The goal of EERC and the consortium’s three-year research program is to simultaneously improve the Bakken system’s oil recovery while reducing its environmental footprint. It claims its results will include better understanding of the Bakken-Three Forks reservoirs and subsequent increases in recoverable hydrocarbons; less truck traffic, resulting in decreased diesel emissions, road dust and spills; reduced road maintenance costs, wastewater disposal costs, and freshwater use; reduced surface impacts; and increased revenue from added product streams captured earlier in the well life cycle.
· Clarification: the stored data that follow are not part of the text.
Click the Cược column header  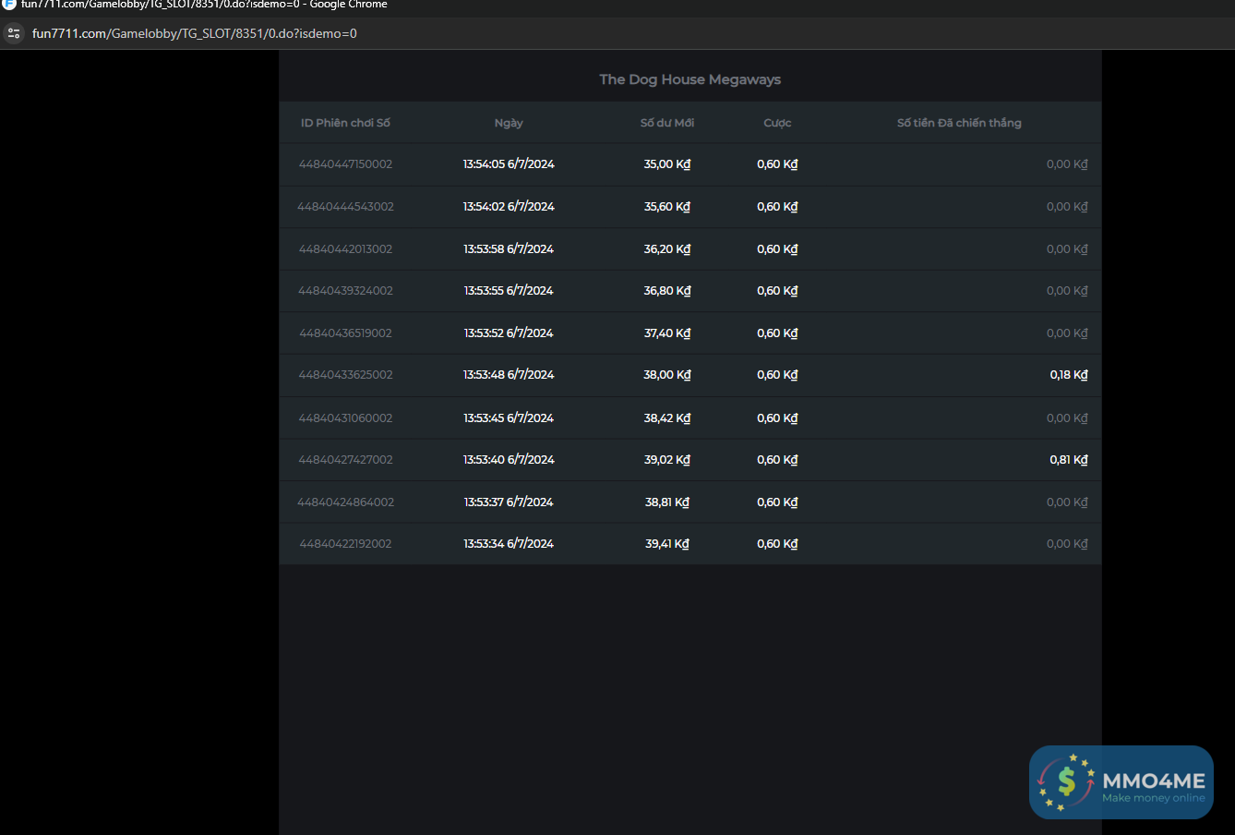(x=777, y=123)
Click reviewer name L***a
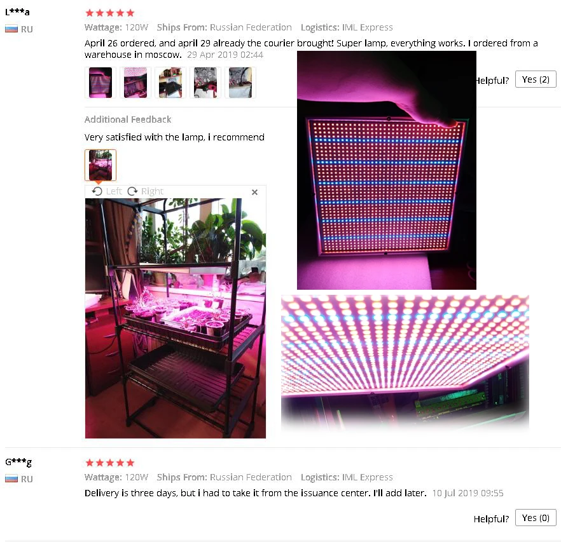This screenshot has width=561, height=542. click(x=17, y=12)
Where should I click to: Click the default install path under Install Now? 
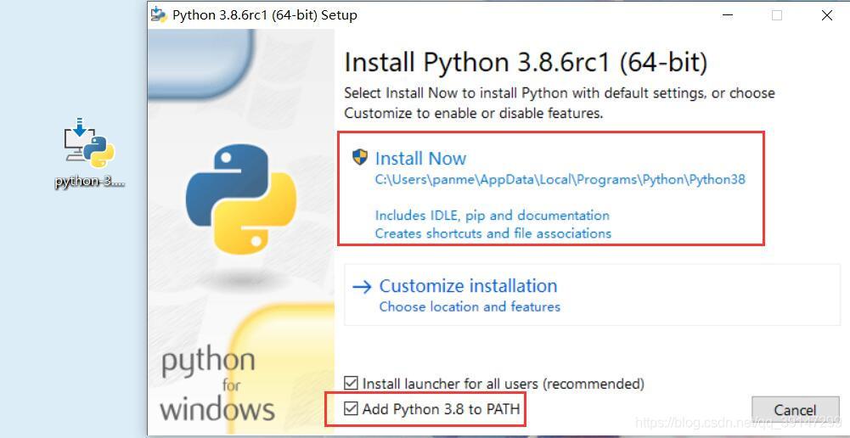560,180
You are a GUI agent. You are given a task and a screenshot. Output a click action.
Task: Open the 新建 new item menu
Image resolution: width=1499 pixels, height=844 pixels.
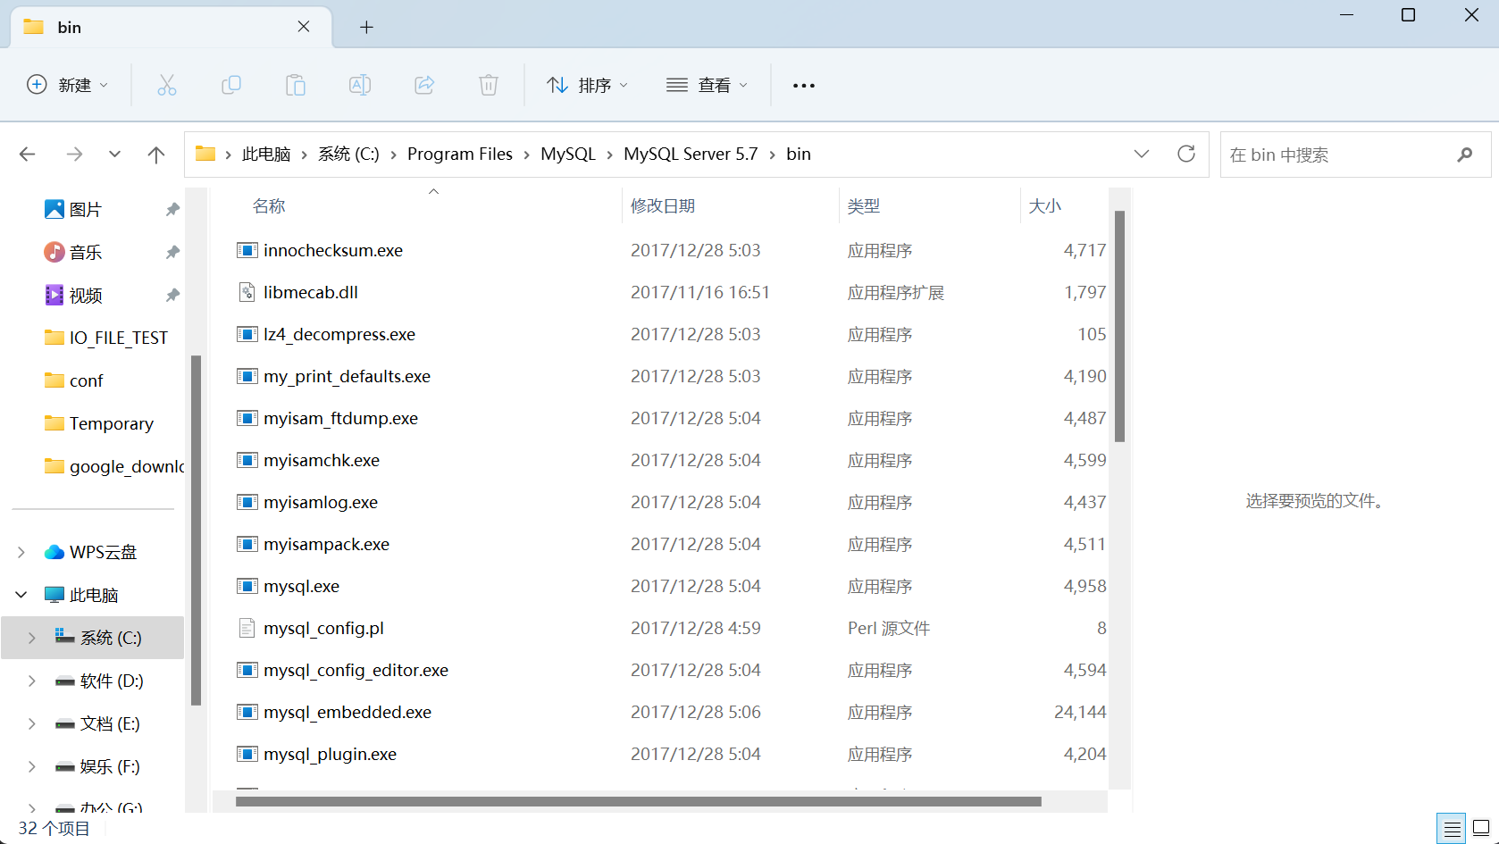[68, 85]
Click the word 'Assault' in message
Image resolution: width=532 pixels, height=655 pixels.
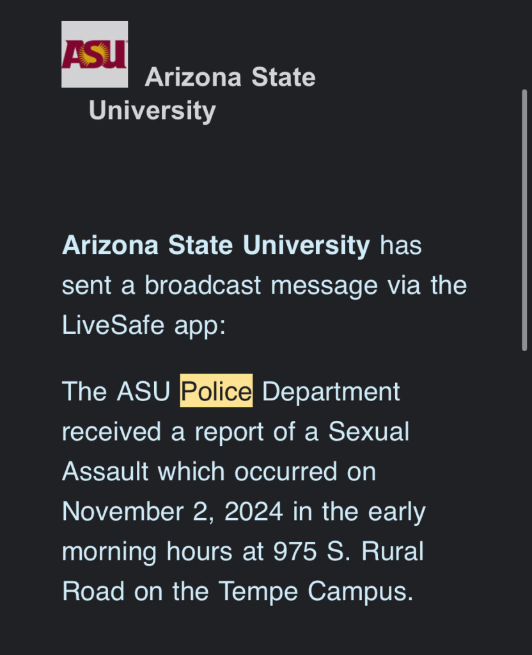(106, 471)
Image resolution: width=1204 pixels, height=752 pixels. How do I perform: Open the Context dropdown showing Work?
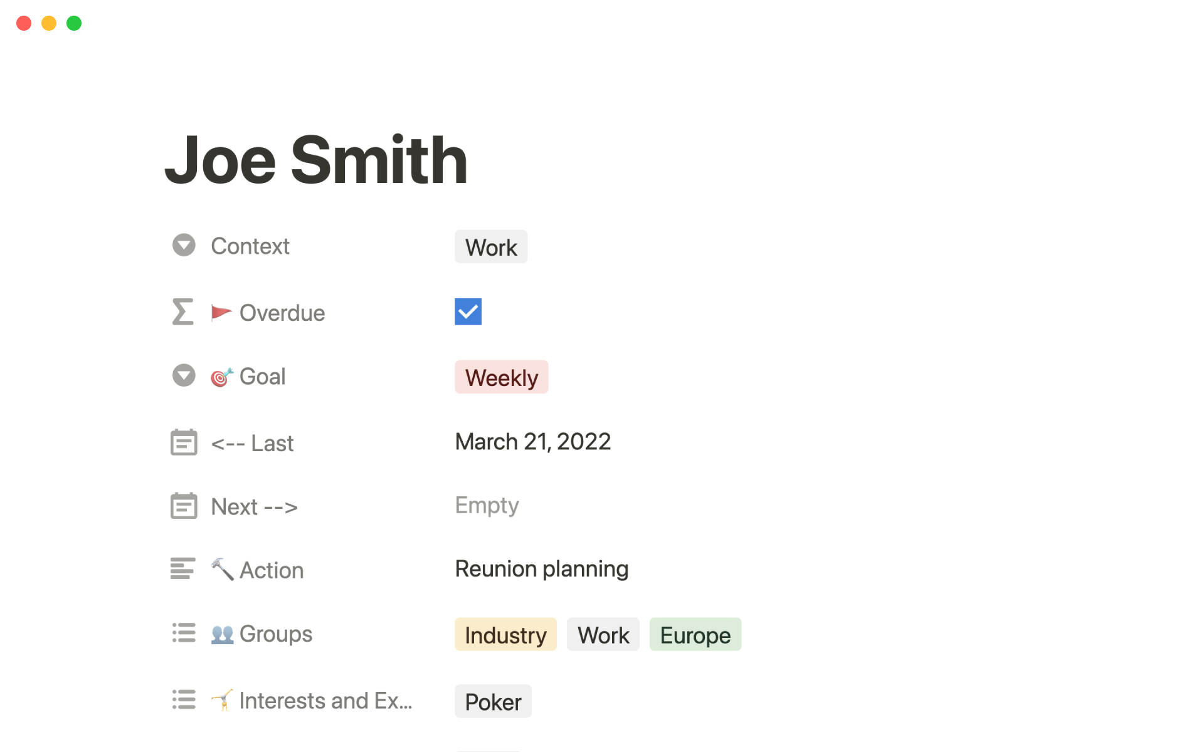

As an example, Harju comments, when a producer has 18 wells on one site, it brings myriad other challenges, such as how to manage drilling waste. He says a full turnkey facility is being installed by Nuverra Environmental Solutions near Watford City, N.D., to recycle drill cuttings. The drilling waste will be separated and recycled for a variety of purposes, including reclaiming diesel for reuse in drilling mud, for road base, or for deicing roads in winter, he says.
Handling Associated Gas
Since the Bakken Shale is primarily an oil play, Harju says much of the consortium’s early work has focused on how to handle the associated gas that is produced along with the crude oil.
“Trying to get a gathering system to keep up with gas production is a challenge,” Harju allows. “There has been considerable flaring in the Williston Basin. How do you bring on 20 wells on a single pad, and what does the gas profile look like–now and two years from now? Do you overbuild the gas infrastructure or do you stage the completions to bring the wells on line slowly? Do you bring one well on every month or one every two weeks?”
He says the consortium always is looking for multiple solutions because what works best for one operator at one site may not be best for another producer at a different location. “We have looked at remote capture systems deployed for a short period,” Harju mentions. “The cost is easier to bear if you are capturing natural gas liquids on site.”
Noting that producers now must file gas capture plans with their applications for permits to drill, he says the consortium has worked with producers and gas gatherers to improve communications between the two and to develop plans to gather the gas. It also is doing modeling to understand peak rates and technology, thus allowing producers to stage completions at the most efficient rate.
“Every producer has a different appetite,” Harju reflects. “We are bringing tools to the key Williston Basin producers so they have a better understanding of the resource in order to maximize production over the lifetime of the unit, and not just production on any given day.”
Multiwell pad drilling also presents a design challenge for sizing and placing separation tanks and treaters, Harju points out. “The same challenge in handling the gas flow off a single pad exists for handling fluids,” he attests. “Do you bring 18 wells on at one time or bring them on in stages? Ultimately, you want a cohesive program for the optimal footprint.”
As the consortium continues its work, Harju says it will turn its focus to lateral lengths and optimal lateral spacing, as well as simultaneous stimulation of multiple wells and other issues associated with multiwell pad drilling.